» Collected data entries
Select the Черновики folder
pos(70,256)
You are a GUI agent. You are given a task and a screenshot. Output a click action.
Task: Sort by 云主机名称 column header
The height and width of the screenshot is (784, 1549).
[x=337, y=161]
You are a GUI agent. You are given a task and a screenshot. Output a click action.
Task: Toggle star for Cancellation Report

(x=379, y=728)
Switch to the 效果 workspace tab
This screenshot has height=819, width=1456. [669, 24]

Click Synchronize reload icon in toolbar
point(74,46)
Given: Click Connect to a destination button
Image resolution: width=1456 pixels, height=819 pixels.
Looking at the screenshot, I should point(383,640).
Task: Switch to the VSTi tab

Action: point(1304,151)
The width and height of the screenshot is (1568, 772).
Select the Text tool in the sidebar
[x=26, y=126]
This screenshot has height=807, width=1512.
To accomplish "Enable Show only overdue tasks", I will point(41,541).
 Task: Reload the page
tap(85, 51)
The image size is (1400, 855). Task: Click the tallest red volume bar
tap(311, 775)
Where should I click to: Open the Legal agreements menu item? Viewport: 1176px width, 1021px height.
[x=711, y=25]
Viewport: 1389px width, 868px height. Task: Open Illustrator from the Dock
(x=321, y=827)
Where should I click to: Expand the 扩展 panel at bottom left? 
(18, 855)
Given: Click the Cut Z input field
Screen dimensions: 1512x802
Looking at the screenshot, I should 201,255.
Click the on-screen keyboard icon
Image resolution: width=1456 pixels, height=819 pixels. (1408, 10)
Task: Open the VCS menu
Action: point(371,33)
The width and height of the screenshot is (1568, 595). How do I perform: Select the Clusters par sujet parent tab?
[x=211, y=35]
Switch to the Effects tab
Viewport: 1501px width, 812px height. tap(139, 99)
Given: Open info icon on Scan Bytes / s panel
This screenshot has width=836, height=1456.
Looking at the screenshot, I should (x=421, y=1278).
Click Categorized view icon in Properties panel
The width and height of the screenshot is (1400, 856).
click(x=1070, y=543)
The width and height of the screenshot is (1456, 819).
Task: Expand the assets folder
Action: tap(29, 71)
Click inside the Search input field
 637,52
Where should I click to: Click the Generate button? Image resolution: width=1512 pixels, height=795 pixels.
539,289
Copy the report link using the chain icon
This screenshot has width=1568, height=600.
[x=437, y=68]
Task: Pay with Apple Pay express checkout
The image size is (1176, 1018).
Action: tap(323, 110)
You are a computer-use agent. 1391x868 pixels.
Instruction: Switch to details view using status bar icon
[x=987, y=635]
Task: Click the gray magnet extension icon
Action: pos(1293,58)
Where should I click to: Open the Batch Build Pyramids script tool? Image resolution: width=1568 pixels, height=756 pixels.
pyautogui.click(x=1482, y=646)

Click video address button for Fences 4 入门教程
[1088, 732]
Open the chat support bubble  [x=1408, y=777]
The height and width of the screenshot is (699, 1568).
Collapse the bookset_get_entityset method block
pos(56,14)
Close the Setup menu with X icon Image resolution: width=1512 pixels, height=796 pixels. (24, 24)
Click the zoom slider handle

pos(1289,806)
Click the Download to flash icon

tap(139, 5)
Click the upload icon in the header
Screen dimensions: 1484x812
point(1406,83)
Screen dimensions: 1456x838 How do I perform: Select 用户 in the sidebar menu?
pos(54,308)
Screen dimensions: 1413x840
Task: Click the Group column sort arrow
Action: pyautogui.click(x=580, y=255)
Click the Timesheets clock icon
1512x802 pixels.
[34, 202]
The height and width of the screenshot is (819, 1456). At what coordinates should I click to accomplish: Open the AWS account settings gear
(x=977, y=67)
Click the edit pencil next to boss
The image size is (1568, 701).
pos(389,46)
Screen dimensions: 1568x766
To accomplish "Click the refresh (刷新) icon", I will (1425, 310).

» About this exercise
Retype the records in full, keeping every word as it is.

» Problem solution
Select the Черновики folder
pos(70,256)
You are a GUI agent. You are given a task and a screenshot. Output a click action.
Task: Sort by 云主机名称 column header
The height and width of the screenshot is (784, 1549).
[x=337, y=161]
You are a GUI agent. You are given a task and a screenshot. Output a click action.
Task: Toggle star for Cancellation Report

(x=379, y=728)
Switch to the 效果 workspace tab
This screenshot has height=819, width=1456. [669, 24]

Click Synchronize reload icon in toolbar
point(74,46)
Given: Click Connect to a destination button
Image resolution: width=1456 pixels, height=819 pixels.
Looking at the screenshot, I should point(383,640).
Task: Switch to the VSTi tab

Action: point(1304,151)
The width and height of the screenshot is (1568, 772).
Select the Text tool in the sidebar
[x=26, y=126]
This screenshot has height=807, width=1512.
To accomplish "Enable Show only overdue tasks", I will point(41,541).
 Task: Reload the page
tap(85, 51)
The image size is (1400, 855). Task: Click the tallest red volume bar
tap(311, 775)
Where should I click to: Open the Legal agreements menu item? Viewport: 1176px width, 1021px height.
[x=711, y=25]
Viewport: 1389px width, 868px height. Task: Open Illustrator from the Dock
(x=321, y=827)
Where should I click to: Expand the 扩展 panel at bottom left? 
(18, 855)
Given: Click the Cut Z input field
Screen dimensions: 1512x802
Looking at the screenshot, I should 201,255.
Click the on-screen keyboard icon
Image resolution: width=1456 pixels, height=819 pixels. (1408, 10)
Task: Open the VCS menu
Action: point(371,33)
The width and height of the screenshot is (1568, 595). How do I perform: Select the Clusters par sujet parent tab?
[x=211, y=35]
Switch to the Effects tab
Viewport: 1501px width, 812px height. tap(139, 99)
Given: Open info icon on Scan Bytes / s panel
This screenshot has width=836, height=1456.
Looking at the screenshot, I should (x=421, y=1278).
Click Categorized view icon in Properties panel
The width and height of the screenshot is (1400, 856).
click(x=1070, y=543)
The width and height of the screenshot is (1456, 819).
Task: Expand the assets folder
Action: tap(29, 71)
Click inside the Search input field
 637,52
Where should I click to: Click the Generate button? Image resolution: width=1512 pixels, height=795 pixels.
539,289
Copy the report link using the chain icon
This screenshot has width=1568, height=600.
[x=437, y=68]
Task: Pay with Apple Pay express checkout
The image size is (1176, 1018).
Action: tap(323, 110)
You are a computer-use agent. 1391x868 pixels.
Instruction: Switch to details view using status bar icon
[x=987, y=635]
Task: Click the gray magnet extension icon
Action: pos(1293,58)
Where should I click to: Open the Batch Build Pyramids script tool? Image resolution: width=1568 pixels, height=756 pixels.
pyautogui.click(x=1482, y=646)

Click video address button for Fences 4 入门教程
[1088, 732]
Open the chat support bubble  [x=1408, y=777]
The height and width of the screenshot is (699, 1568).
Collapse the bookset_get_entityset method block
pos(56,14)
Close the Setup menu with X icon Image resolution: width=1512 pixels, height=796 pixels. (24, 24)
Click the zoom slider handle

pos(1289,806)
Click the Download to flash icon

tap(139, 5)
Click the upload icon in the header
Screen dimensions: 1484x812
point(1406,83)
Screen dimensions: 1456x838 How do I perform: Select 用户 in the sidebar menu?
pos(54,308)
Screen dimensions: 1413x840
Task: Click the Group column sort arrow
Action: pyautogui.click(x=580, y=255)
Click the Timesheets clock icon
1512x802 pixels.
[34, 202]
The height and width of the screenshot is (819, 1456). At what coordinates should I click to accomplish: Open the AWS account settings gear
(x=977, y=67)
Click the edit pencil next to boss
The image size is (1568, 701).
pos(389,46)
Screen dimensions: 1568x766
To accomplish "Click the refresh (刷新) icon", I will (1425, 310).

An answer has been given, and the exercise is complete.